**EXCERPTED TEXT**
----------

Matérn Kernel, Sobolev Space, and Gaussian Random Field

1 Reproducing kernel Hilbert space

Let $X\subset\mathbb{R}^{d}$ be a non-empty set. A function $K:X\times X\to\mathbb{R}$ is called a symmetric positive definite (SPD) kernel if

\displaystyle K(x,y)=K(y,x)\quad\mathrm{and}\quad\sum_{i,j=1}^{n}c_{i}c_{j}K(x% _{i},x_{j})\geq 0

(1)

for every finite set of points $\{x_{1},\dots,x_{n}\}\subset X$ and every choice of real coefficients $\{c_{1},\dots,c_{n}\}\subset\mathbb{R}$ .

The classical Moore-Aronszajn theorem asserts that for every such kernel $K$ there exists a unique Hilbert space $(\mathcal{H},\langle\cdot,\cdot\rangle_{\mathcal{H}})$ of real-valued functions on $X$ with the following properties:

(i)

For each $x\in X$ the function $K(\cdot,x)$ belongs to $\mathcal{H}$ ;
(ii)

For every $f\in\mathcal{H}$ and every $x\in X$ ,

$\displaystyle f(x)=\langle f,\;K(\cdot,x)\rangle_{\mathcal{H}}.$ (2)

The Hilbert space $\mathcal{H}$ is called the reproducing kernel Hilbert space (RKHS) associated with the kernel $K$ . The function $K$ itself is the reproducing kernel of $\mathcal{H}$ . Property (2) characterizes the evaluation functional as a continuous linear functional on $\mathcal{H}$ , which is usually called the reproducing property.

----------

**DATA BLOCK**
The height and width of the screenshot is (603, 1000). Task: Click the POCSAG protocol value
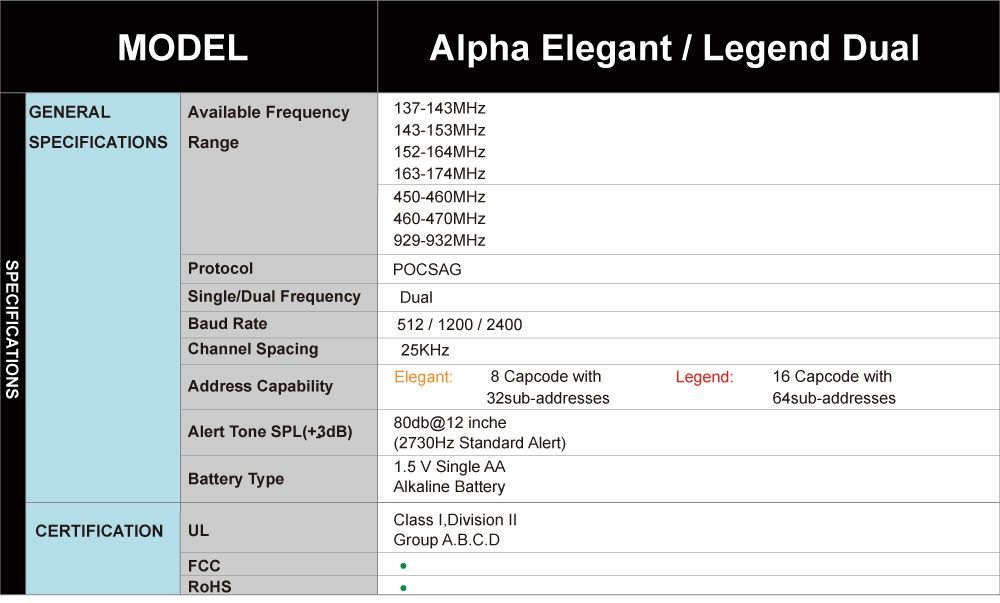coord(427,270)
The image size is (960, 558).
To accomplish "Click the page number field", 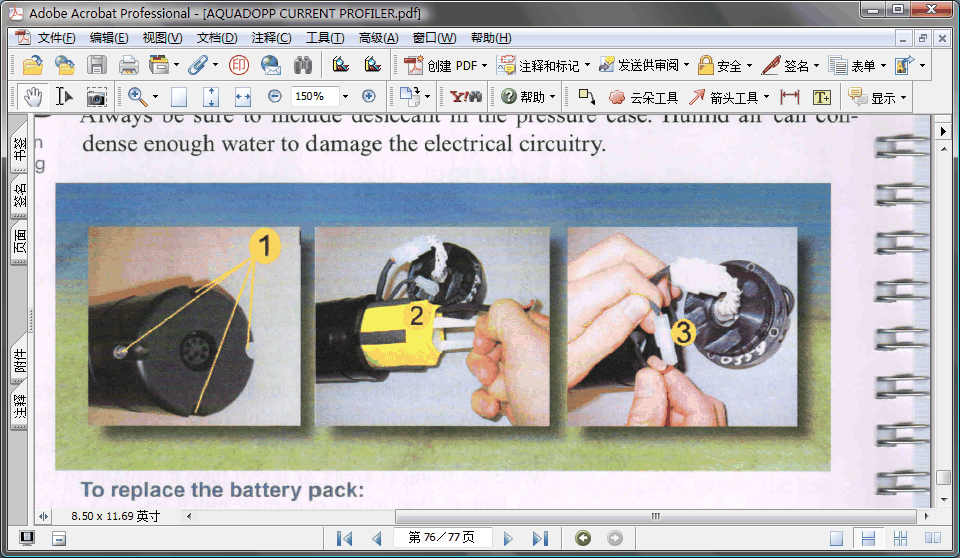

----------

**EXERCISE BRIEF**
Using the text on reproducing kernel Hilbert spaces, decide whether each statement agrees with it: (a) the set X on which the kernel is defined may be empty; (b) the coefficients in the positive definiteness condition may be complex numbers; (c) the Moore-Aronszajn theorem gives a unique Hilbert space for every such kernel. Answer yes or no for each and quote the words of the text that decide it.

**OUTPUT OF THE EXERCISE**
(a) No: "be a non-empty set."
(b) No: "every choice of real coefficients"
(c) Yes: "there exists a unique Hilbert space"